The market’s relatively calm resilience could improve chances for a summer rally, analysts said.

The Dow Jones industrial average rose 77.29 points, to 10,812.86, on moderate New York Stock Exchange volume of 843 million shares. Winning stocks topped losers by 4-3.

International Business Machines paced the Dow gainers after bullish comments about the company by a Goldman Sachs analyst.

Financial service stocks rallied from a two-day slump.

The Nasdaq composite index advanced 82.89, or 2.1 percent, to 3839.26 on Nasdaq volume of 1.41 billion shares. Nasdaq gainers beat losers by about 4-3.

Late Tuesday, Federal Reserve Board member Laurence Meyer told an audience in Boston that Friday’s report of an unexpected drop in private sector employment was “incredible.” “That means it isn’t credible,” he said.

On Wednesday, Robert Parry, president of the Federal Reserve Bank of San Francisco, told Reuters that new economic reports before the next Fed interest rate policy committee meeting, June 27-28, will not be enough to convince the Fed that economic growth had moderated.

Normalcy: Recently, stocks have recovered somewhat from the spring’s harrowing drops. But trading volume is tepid and, for many investors, the thrill is gone.

So why are veteran stock pickers appearing so content?

Because quality has resurfaced in equity investing, says Wayne Stevens, managing director of Dearborn Partners, a Chicago-based investment boutique.

Through March 31, the Standard & Poor’s 500 stocks with S&P’s highest “quality” grades, based on company fundamentals, posted negative returns on a year-to-date basis, while the lowest-rated stocks soared.

“Our performance lagged the market in the first few months of the year,” said Stevens, who focuses his stock-picking on top-quality growth stocks.

In recent weeks, the picture has flipped. Stocks with “A-plus” S&P grades are up 20 percent in the three months ending May 31, after dropping more than 3 percent in the first quarter, said Richard Bernstein, chief quantitative analyst at Merrill Lynch.

Stocks rated “C” and “D,” the lowest of the S&P grades, were up 32 percent for the three months ended March 31 but are off 10 percent for the three months ended May 31.

But there’s a twist: “Over the long term, C’s & D’s are the best-performing group,” Bernstein said. Top-graded companies usually don’t start out that way. “You want companies whose value is improving,” he said.

Nonetheless, quality counts, Stevens said: “We want to pick the stocks that have the best chance of controlling their destinies going forward.”

Local news: Amcol International, a specialty mineral-products company based in Arlington Heights, is an intriguing arbitrage play.
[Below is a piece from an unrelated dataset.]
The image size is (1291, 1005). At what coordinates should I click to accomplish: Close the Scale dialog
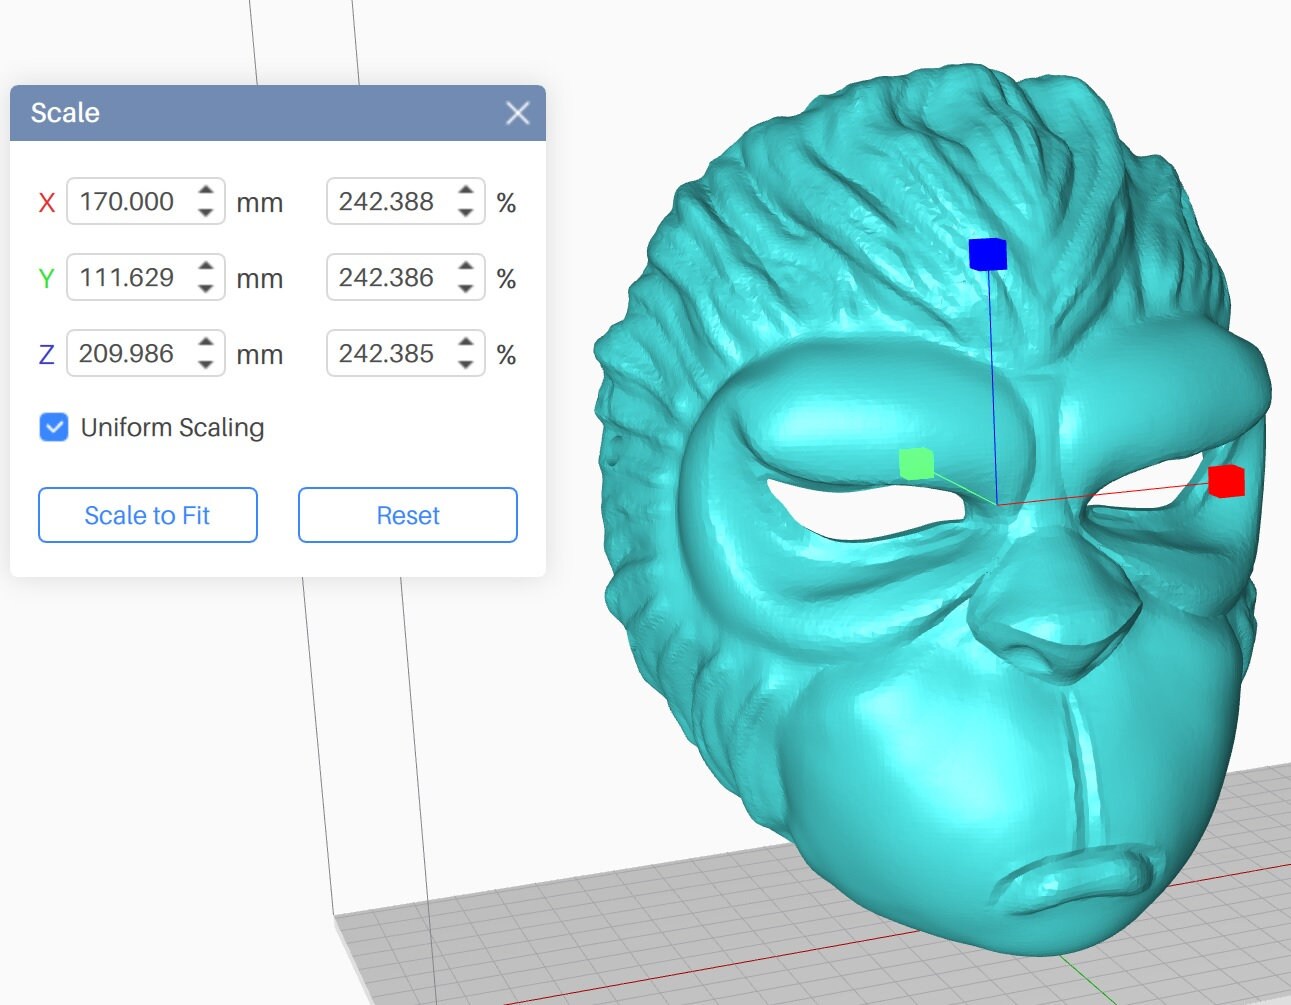point(517,113)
The company declared Tuesday that it will pay shareholders $14 a share on June 30 from the sale of its Chemdal unit that makes superabsorbent polymers for diapers.

The stock closed at $16.87 Wednesday on the NYSE, up 12 cents.

“Investors will get $14 a share within a month, and their only exposure is a $2 stock, and if management can lift that to $3 or $4, then investors will have made real good money,” said Timothy Vick, a Hammond-based senior analyst with Arbor Capital Management.

The stock market is having difficulty evaluating Amcol’s remaining minerals, environmental and transportation businesses, said Larry Washow, company president and chief executive, particularly because Chemdal had been the company’s biggest growth story.

But he predicts growth in two arenas, the wastewater cleanup business and in a new specialty minerals business that will create a material to enhance plastics.

“I think there is a lot of value that people will see over time,” he said.

– Banc of America initiated coverage of Chicago-based Focal Communications with a “strong buy” rating. Shares rose $3.12, to $38.12.